ボッシュ、米国で大型トラック向け燃料電池スタック生産

(米国、ドイツ)

アトランタ発

2022年09月06日

ドイツ自動車部品大手のボッシュは8月31日、米国サウスカロライナ州の工場を拡張し、燃料電池車向けの燃料電池スタックを生産すると発表外部サイトへ、新しいウィンドウで開きますした。投資額は2億ドル。2026年の生産開始を予定し、350人の新規雇用を見込む。同工場はボッシュにとって米国で初めての燃料電池関連の生産拠点となる。
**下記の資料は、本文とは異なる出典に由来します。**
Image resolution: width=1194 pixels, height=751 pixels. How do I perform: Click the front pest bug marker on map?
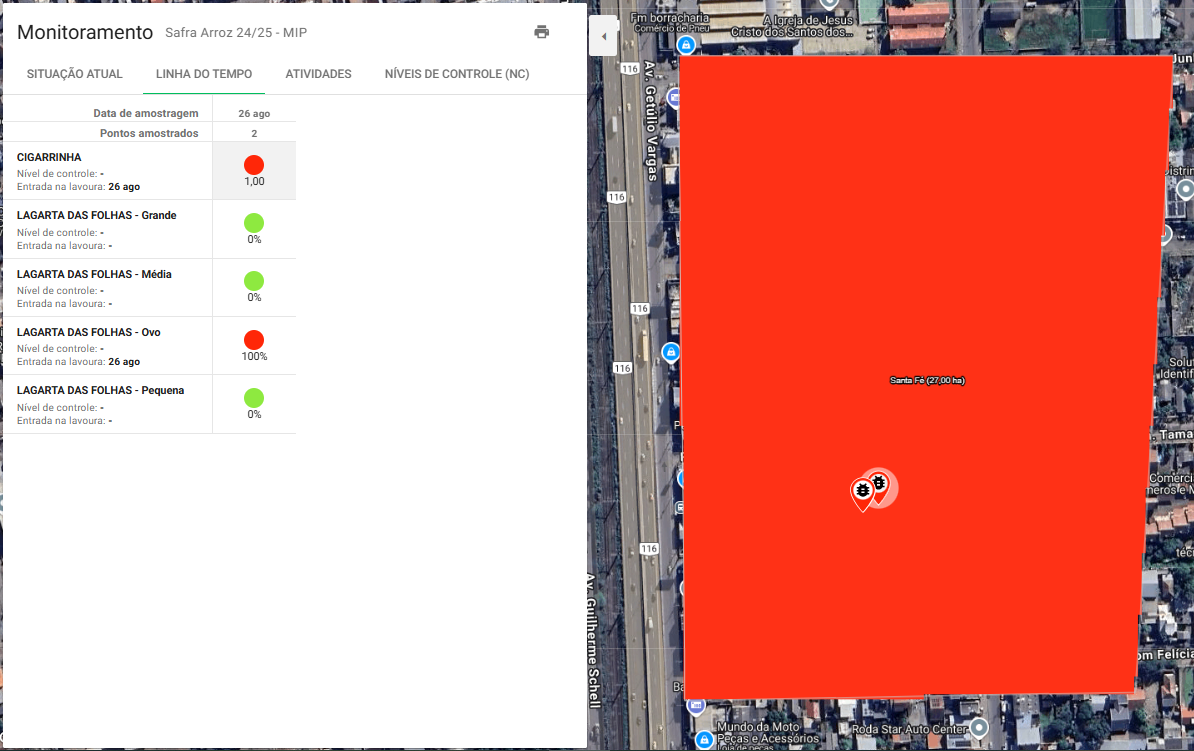pyautogui.click(x=862, y=492)
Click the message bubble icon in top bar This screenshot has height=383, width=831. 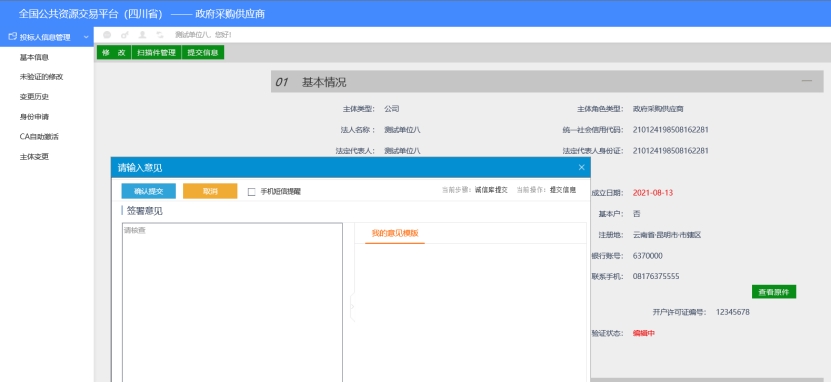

燃料電池スタックとは、最小の発電単位の「セル」を複数枚積み重ねたもので、発電装置の働きを担う。個々のセルの中では、継続的に供給される水素と空気中の酸素の化学反応によるエネルギーが電気に変換される。この化学反応の生成物は水、電気、熱のみで、粒子状物質や酸化窒素などの汚染物質は排出されない。また、ボッシュの調査によると、大型で重い車両の場合、生産、運用、廃棄にかかる二酸化炭素(CO2)排出量を合計すると、燃料電池車はバッテリー駆動の電気自動車よりも特にCO2排出量が少ないという。

米国では、複数のメーカーが水素を活用した燃料電池車の開発に取り組んでいる。その1つニコラは、ボッシュの技術を用いた燃料電池大型トラックのプロトタイプを開発し、走行試験を実施している。サウスカロライナ工場で生産する燃料電池スタックは、これら燃料電池大型トラック向けに供給する予定だ。

北米ボッシュ社長のマイク・マンスエッティ氏は「水素経済は大きな可能性を秘めており、ボッシュはこの分野に全面的に取り組んでいる。ボッシュにとって米国で初となる燃料電池関連の生産を発表できたことは、パワートレイン技術に対する多様なアプローチの一環として、顧客の高まる需要に応じるため、大きな節目となる」と語っている。

サウスカロライナ州のヘンリー・マクマスター知事(共和党)は「ボッシュが米国で燃料電池スタック生産の商用化にいち早く取り組むことは、われわれの製造業と労働力の強さを物語っている」と述べるとともに、同社との協力関係を強化したいとの考えを示している。